Der frühere OSZE-Generalsekretär Lamberto Zannier schließt eine militärische Reaktion der NATO auf einen russischen Angriff auf die Ukraine nicht aus. „Derzeit sind wir noch im Konfliktvermeidungsmodus“, sagte Zannier im APA-Interview auf die Frage, warum das westliche Bündnis bisher nur von Sanktionen spricht. „Wenn sich die Situation verschlechtert, kann alles passieren“, mahnte der italienische Diplomat.
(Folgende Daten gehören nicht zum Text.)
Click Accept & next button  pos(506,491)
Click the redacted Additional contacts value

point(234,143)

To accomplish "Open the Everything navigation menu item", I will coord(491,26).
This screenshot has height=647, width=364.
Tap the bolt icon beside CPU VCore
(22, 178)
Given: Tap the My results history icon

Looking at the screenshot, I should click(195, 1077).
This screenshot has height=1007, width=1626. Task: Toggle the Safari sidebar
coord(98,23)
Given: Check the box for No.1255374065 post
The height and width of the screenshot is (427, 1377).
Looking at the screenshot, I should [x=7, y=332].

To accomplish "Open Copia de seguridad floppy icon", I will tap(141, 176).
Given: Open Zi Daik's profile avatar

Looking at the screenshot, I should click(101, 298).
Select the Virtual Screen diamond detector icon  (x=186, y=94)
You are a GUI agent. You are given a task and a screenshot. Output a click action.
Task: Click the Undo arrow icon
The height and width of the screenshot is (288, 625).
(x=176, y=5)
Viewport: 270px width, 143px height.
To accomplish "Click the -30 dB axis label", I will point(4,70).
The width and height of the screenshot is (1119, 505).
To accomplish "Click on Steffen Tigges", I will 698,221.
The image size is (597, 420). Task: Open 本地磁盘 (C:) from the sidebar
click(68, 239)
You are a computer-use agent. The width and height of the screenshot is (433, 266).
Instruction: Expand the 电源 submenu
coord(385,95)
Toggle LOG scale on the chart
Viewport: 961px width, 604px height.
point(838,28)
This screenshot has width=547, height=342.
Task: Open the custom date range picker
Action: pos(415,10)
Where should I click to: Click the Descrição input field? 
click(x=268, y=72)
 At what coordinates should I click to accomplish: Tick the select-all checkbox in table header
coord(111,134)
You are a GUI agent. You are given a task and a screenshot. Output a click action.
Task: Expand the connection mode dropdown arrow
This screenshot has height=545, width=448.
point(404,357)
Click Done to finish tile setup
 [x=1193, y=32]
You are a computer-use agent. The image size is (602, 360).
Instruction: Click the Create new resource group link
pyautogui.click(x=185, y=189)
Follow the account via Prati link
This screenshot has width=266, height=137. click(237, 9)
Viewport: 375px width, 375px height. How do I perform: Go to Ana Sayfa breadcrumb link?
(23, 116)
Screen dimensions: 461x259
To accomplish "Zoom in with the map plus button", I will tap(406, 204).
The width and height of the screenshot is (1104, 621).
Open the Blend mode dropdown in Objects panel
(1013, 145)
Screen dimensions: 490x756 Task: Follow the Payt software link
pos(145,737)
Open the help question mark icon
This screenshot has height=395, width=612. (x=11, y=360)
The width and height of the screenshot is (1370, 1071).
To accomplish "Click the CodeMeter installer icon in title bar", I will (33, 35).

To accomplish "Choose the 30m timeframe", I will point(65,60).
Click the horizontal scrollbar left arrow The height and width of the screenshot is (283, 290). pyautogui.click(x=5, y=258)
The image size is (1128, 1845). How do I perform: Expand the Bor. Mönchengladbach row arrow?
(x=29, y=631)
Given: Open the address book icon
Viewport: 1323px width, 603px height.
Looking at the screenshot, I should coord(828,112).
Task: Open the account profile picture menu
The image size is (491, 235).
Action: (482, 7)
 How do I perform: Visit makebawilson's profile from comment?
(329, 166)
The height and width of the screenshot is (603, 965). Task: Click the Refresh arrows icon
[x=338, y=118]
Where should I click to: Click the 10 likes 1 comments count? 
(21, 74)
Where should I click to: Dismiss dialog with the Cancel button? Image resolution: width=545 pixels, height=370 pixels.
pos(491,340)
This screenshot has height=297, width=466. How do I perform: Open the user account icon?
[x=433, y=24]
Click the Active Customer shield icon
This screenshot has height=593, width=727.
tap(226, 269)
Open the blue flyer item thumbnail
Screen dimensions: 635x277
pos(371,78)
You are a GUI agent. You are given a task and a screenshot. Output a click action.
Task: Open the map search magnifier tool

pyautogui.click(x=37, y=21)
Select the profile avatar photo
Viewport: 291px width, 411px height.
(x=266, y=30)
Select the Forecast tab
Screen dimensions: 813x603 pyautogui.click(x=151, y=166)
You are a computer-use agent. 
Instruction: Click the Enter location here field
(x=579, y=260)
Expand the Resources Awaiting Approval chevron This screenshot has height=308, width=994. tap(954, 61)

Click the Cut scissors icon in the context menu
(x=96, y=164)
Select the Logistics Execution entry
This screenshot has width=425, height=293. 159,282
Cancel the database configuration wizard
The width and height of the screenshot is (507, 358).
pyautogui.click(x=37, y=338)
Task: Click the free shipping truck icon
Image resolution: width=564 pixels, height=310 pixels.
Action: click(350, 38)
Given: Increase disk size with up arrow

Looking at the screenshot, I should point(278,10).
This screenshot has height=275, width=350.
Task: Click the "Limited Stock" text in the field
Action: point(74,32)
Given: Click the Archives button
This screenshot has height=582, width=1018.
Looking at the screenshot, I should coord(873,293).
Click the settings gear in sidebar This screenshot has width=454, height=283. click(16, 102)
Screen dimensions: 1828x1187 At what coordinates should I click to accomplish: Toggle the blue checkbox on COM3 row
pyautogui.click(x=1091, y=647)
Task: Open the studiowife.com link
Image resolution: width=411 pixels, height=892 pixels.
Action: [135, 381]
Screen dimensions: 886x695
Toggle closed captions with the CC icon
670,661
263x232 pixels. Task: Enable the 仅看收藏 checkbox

Zannier wies darauf hin, dass sich die Beistandsverpflichtung nach Artikel 5 des Nordatlantikpakts nur auf NATO-Mitgliedsstaaten beziehe. Daher könne man nicht erwarten, dass das Bündnis eine entsprechende Aussage mit Blick auf das Nicht-Mitglied Ukraine abgebe. „In Abhängigkeit von der Entwicklung am Boden“ könnte die NATO aber ihre Einschätzung verändern, so Zannier, der diesbezüglich auf die Einsätze des Bündnisses in den 1990er-Jahren in Bosnien-Herzegowina und dem Kosovo verwies.
Lage derzeit schwierig
Der frühere UNO-Diplomat stand während der Ukraine-Krise im Jahr 2014 an der Spitze der europäischen Sicherheitsorganisation. Die OSZE spielte damals eine wesentliche Rolle dabei, mit einer Beobachtungsmission (SMM) die Feindseligkeiten zwischen der Regierung in Kiew und pro-russischen Separatisten im Osten des Landes einzudämmen. Zannier zeigte sich im APA-Interview frustriert, dass die OSZE-Staaten nicht stärker auf die Organisation setzen, um den Konflikt zu lösen.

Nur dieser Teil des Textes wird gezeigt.